Gloria Allred: Rush Limbaugh Should Be Prosecuted For Controversial
Comments About Sandra Fluke
By
MATT SEDENSKY 03/ 9/12 04:39 PM ET 
Radio
talk show host and conservative commentator Rush Limbaugh, one of the judges
for the 2010 Miss America Pageant, speaks during a news conference for judges
at the Planet Hollywood Resort & Casino January 27, 2010 in Las Vegas,
Nevada. (Photo by Ethan Miller/Getty Images)
WEST PALM BEACH, Fla. — A high-profile attorney is calling for
Rush Limbaugh to be prosecuted on a defamation charge, saying an obscure
Florida law can be used to punish him for calling a college student a
"slut" and a "prostitute" on the air.
Gloria Allred, the famed celebrity lawyer, sent a letter to the
Palm Beach County Attorney's Office on Thursday saying prosecutors should
consider a charge under an 1883 law making it a misdemeanor to question a
woman's chastity.
"He has personally targeted her and vilified her, and he
should have to bear the consequences of his extremely outrageous, tasteless and
damaging conduct," Allred said in a phone interview Friday.
Limbaugh had no immediate comment on the letter and didn't
address it in his radio show Friday. Rachel Nelson, a spokeswoman for Clear
Channel's Premiere Radio Networks Inc., said the network had nothing further to
add.
Denise Nieman, the county attorney, said she forwarded the
letter to the state attorney's office, which handles criminal matters. The
state attorney's office had no immediate comment.
Allred focused her efforts on Palm Beach because Limbaugh both
lives and broadcasts his show from the county. She cited a state law that says,
"Whoever speaks of and concerning any woman, married or unmarried, falsely
and maliciously imputing to her a want of chastity, shall be guilty of a misdemeanor
of the first degree."
Allred has a long history of taking on high-profile cases, most
recently representing a woman who claimed to have been sexually harassed by
former presidential candidate Herman Cain, and a woman who received lewd
messages from former Rep. Anthony Weiner.
Whether prosecutors will take the request seriously and whether
such a case could pose First Amendment issues remained to be seen. But the law
should be used because it's still on the books, Allred said.
"I'm sure he has an army of highly paid attorneys in his
entourage to advise him about how he should defend himself," she said.
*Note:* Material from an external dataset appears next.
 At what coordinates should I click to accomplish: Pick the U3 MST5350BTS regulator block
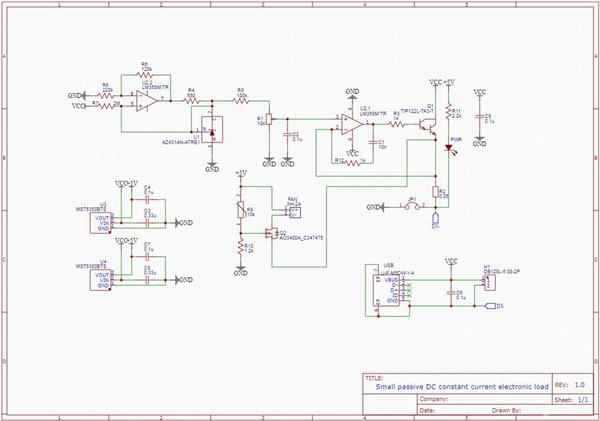pos(100,221)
"I'm concerned about the impact that he has had and that he wished to have
had on women who choose to speak out and exercise their free speech."
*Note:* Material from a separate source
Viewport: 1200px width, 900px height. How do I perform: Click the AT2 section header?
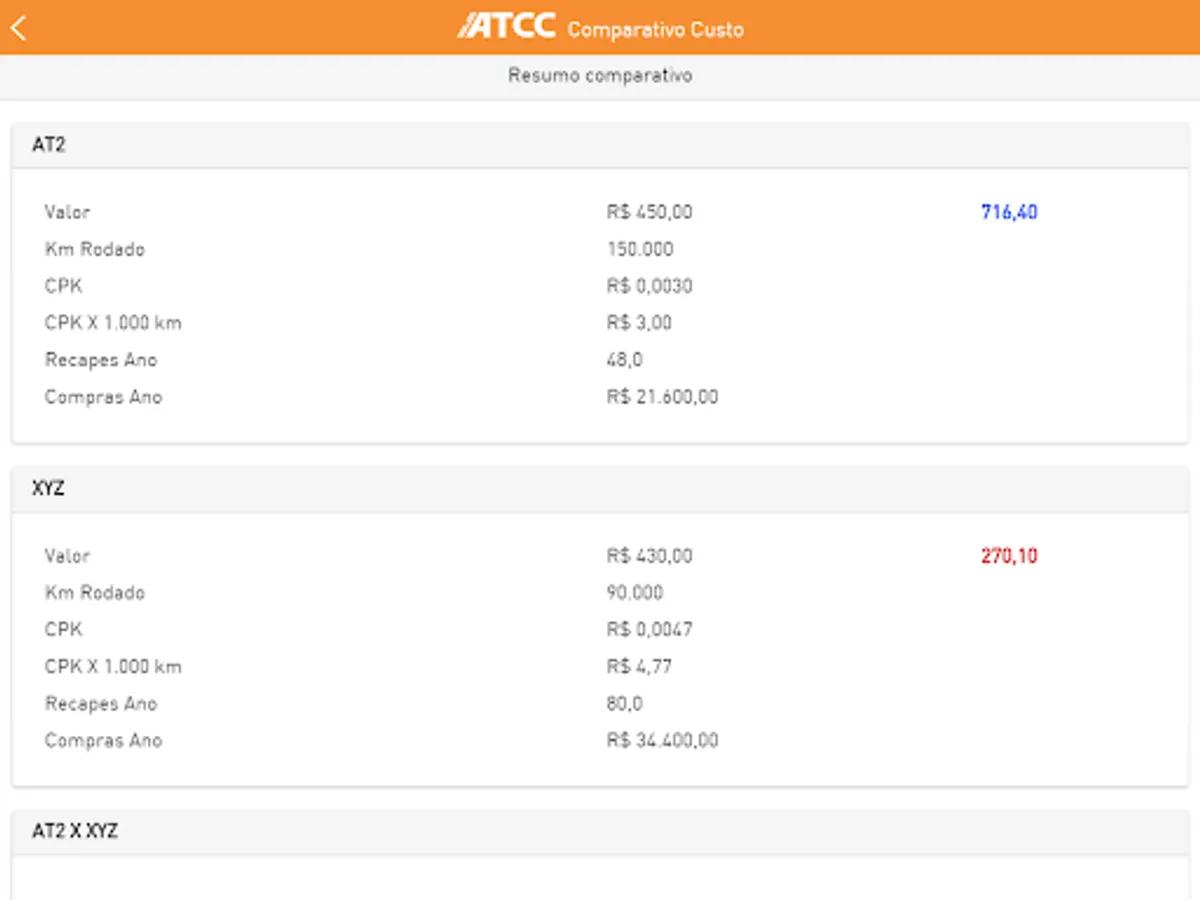(49, 145)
The tumult began last week when Limbaugh discounted the
appearance of a Georgetown law student, Sandra Fluke, on Capitol Hill. Fluke
testified to congressional Democrats in support of their national health care
policy that would compel her Catholic college's health plan to cover her birth
control, a comment Limbaugh seized on.
He said last Wednesday: "What does it say about the college
coed ... who goes before a congressional committee and essentially says that
she must be paid to have sex? It makes her a slut, right? It makes her a
prostitute. She wants to be paid to have sex."
After an outcry – and the decision by numerous businesses to
pull their ads from his show – he apologized, saying "I should not have
used the language I did, and it was wrong."
Allred called that apology "meaningless."